WHAT THE TASK ASKS: Return the part of the article on feared neurological diseases from "While the jocks" up to and including "of nerds everywhere.", copied word for word.

DOCUMENT PASSAGE:
________________________

While the jocks of the world may be freaked out by the loss of body control associated with Huntingdon’s Disease, Amyotrophic Lateral Sclerosis (ALS), or Parkinson’s Disease, those who value their intellect have other fears lurking in the recesses of their superior minds. Dementia. Alzheimer’s Disease. Amnesia. All waiting to attack without warning!
Scared yet? Here are three more diseases you’ve probably never heard of that strike terror in the hearts of nerds everywhere.
Moersch-Woltman Condition (AKA: Stiff Person Syndrome)
Think back to the worst, most unrelenting muscle spasm you’ve ever had in your life. The one that made you cry in front of your buddies at the D&D marathon when your leg fell asleep and then seized. Now imagine that is happening to almost every muscle in your body and will not stop. This is Stiff Person Syndrome at its end-stage. Getting to end-stage in no picnic, either. Not only are you in severe pain, but your jaws, tongue, and throat are stiff too. Speaking or operating a mouth-stick device are out of the question.
You have no way to communicate and are in agony you cannot express in any way other than a muted gurgling sound. Your muscles can rupture and your bones can break under the strain. The worst part? There is no cause, no genetic marker, no way to know when or if it’s going to happen to you, and no cure. It doesn’t matter how smart you are, you can’t communicate and are in too much pain to form a coherent thought anyway.
This condition is the opposite of a persistent vegetative state. Instead of having your higher brain fail while your body is capable of moving, your brain continues to think and operate normally while your body is completely paralyzed. In some cases the eyelids and the eyes themselves can still be controlled, allowing the locked-in person to dictate one letter at a time their needs, wants, discomforts, and desires. Other patients have no such luxury and have no way to communicate at all.
Journalist Jean-Dominique Bauby suffered from this condition after a stroke. Using only his left eyelid, he dictated an entire memoir entitled The Diving Bell and the Butterfly. It took him ten months and he died three days after it was published. Scientists are working with other patients to hook computers directly into the brain to allow communication, but the results so far are mixed. 90 percent of patients with this condition die within the first four months.

________________________

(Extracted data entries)
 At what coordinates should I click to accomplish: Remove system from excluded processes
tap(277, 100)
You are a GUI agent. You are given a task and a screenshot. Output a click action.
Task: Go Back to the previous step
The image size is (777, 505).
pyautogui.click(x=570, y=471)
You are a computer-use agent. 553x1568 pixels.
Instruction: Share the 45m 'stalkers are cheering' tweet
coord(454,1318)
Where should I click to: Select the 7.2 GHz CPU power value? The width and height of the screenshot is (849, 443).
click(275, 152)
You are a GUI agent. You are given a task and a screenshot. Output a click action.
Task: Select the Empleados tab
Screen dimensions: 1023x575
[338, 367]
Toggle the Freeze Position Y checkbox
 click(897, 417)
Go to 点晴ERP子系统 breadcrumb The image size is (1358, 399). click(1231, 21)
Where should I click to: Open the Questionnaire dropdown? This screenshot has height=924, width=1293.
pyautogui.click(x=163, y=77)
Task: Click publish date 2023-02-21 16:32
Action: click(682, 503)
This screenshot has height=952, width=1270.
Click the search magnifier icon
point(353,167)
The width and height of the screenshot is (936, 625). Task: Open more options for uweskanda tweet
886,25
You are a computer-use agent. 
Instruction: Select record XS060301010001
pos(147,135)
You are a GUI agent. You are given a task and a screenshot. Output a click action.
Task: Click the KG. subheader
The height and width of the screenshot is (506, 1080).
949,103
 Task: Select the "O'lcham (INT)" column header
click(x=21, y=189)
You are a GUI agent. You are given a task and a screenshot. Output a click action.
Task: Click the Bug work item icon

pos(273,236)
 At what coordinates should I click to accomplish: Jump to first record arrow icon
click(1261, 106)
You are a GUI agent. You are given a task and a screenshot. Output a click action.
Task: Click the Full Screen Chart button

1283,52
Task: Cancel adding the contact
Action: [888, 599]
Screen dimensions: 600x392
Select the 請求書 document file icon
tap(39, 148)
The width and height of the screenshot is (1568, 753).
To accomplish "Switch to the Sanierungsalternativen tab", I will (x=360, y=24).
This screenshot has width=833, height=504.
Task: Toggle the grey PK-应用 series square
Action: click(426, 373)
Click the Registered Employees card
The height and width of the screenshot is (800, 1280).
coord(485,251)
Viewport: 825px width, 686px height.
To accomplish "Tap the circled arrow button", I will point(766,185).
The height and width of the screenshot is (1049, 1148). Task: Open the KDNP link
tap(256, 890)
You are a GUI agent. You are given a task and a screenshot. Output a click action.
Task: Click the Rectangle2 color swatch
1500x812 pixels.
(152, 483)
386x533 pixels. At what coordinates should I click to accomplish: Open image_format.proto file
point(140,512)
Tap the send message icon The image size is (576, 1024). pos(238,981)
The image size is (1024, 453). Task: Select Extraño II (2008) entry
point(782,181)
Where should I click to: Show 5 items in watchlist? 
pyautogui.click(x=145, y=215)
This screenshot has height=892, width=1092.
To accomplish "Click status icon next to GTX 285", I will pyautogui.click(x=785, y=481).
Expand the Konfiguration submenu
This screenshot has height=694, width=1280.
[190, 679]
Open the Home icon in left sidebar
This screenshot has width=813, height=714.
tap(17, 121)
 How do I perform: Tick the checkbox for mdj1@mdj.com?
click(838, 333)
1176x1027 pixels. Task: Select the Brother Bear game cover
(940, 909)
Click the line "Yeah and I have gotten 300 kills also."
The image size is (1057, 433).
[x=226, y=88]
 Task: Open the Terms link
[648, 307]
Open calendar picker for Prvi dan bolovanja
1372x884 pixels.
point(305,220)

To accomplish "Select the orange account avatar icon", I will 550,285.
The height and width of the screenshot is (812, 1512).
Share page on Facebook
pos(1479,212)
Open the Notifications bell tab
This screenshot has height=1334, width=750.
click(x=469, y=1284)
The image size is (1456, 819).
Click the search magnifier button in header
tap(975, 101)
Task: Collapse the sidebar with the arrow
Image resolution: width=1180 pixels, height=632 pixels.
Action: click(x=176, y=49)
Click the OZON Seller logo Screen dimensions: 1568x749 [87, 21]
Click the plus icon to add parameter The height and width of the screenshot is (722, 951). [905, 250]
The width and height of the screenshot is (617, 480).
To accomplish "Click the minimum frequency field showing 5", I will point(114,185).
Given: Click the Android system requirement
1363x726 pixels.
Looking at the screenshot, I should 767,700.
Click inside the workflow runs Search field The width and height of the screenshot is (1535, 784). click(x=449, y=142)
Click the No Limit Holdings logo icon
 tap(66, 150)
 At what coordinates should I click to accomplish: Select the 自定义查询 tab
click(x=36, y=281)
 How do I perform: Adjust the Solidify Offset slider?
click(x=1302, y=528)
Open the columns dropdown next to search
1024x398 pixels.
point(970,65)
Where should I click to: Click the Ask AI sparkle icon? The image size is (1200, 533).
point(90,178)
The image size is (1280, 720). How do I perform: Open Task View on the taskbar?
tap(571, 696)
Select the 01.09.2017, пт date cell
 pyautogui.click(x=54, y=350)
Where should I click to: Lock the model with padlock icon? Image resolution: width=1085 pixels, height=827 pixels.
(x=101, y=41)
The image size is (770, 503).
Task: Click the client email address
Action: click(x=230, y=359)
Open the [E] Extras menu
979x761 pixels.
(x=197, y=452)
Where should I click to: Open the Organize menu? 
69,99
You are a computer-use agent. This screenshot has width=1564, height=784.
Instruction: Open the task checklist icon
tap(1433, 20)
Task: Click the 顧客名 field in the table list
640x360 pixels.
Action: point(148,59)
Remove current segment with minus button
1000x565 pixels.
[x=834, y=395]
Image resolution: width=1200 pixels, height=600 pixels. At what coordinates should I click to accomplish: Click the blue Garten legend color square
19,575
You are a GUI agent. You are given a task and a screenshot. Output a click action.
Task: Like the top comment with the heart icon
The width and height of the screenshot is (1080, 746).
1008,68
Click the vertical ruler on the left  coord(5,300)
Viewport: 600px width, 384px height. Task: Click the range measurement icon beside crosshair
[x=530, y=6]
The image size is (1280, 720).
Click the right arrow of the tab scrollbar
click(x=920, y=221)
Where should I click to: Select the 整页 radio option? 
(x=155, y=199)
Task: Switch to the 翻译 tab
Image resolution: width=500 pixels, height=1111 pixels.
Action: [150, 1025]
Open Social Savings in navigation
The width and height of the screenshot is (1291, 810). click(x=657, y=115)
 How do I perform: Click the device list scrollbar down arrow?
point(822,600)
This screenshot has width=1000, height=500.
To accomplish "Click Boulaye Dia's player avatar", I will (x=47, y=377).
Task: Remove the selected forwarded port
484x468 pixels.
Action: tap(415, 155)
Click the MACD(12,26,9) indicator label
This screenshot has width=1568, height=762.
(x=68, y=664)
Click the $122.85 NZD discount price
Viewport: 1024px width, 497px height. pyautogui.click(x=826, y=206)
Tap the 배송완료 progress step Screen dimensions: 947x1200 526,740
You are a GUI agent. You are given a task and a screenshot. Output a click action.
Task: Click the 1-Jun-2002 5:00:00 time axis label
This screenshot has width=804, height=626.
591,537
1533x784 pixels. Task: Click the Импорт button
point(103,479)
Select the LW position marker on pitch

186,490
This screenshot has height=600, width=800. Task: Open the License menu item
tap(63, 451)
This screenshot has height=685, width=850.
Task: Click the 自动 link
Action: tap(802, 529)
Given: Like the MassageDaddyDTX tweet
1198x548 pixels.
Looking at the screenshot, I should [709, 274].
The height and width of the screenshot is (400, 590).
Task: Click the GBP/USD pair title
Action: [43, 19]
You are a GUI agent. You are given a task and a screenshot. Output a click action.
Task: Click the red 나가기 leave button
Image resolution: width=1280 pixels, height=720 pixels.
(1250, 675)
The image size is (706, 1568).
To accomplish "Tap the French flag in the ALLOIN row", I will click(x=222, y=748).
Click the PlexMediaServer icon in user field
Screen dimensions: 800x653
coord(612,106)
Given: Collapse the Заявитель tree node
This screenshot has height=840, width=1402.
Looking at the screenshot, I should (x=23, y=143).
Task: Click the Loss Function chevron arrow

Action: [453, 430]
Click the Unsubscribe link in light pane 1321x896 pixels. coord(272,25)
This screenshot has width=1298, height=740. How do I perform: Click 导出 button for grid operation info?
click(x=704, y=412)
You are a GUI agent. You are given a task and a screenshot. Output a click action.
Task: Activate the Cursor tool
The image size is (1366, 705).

________________________

TASK ANSWER:
While the jocks of the world may be freaked out by the loss of body control associated with Huntingdon’s Disease, Amyotrophic Lateral Sclerosis (ALS), or Parkinson’s Disease, those who value their intellect have other fears lurking in the recesses of their superior minds. Dementia. Alzheimer’s Disease. Amnesia. All waiting to attack without warning!
Scared yet? Here are three more diseases you’ve probably never heard of that strike terror in the hearts of nerds everywhere.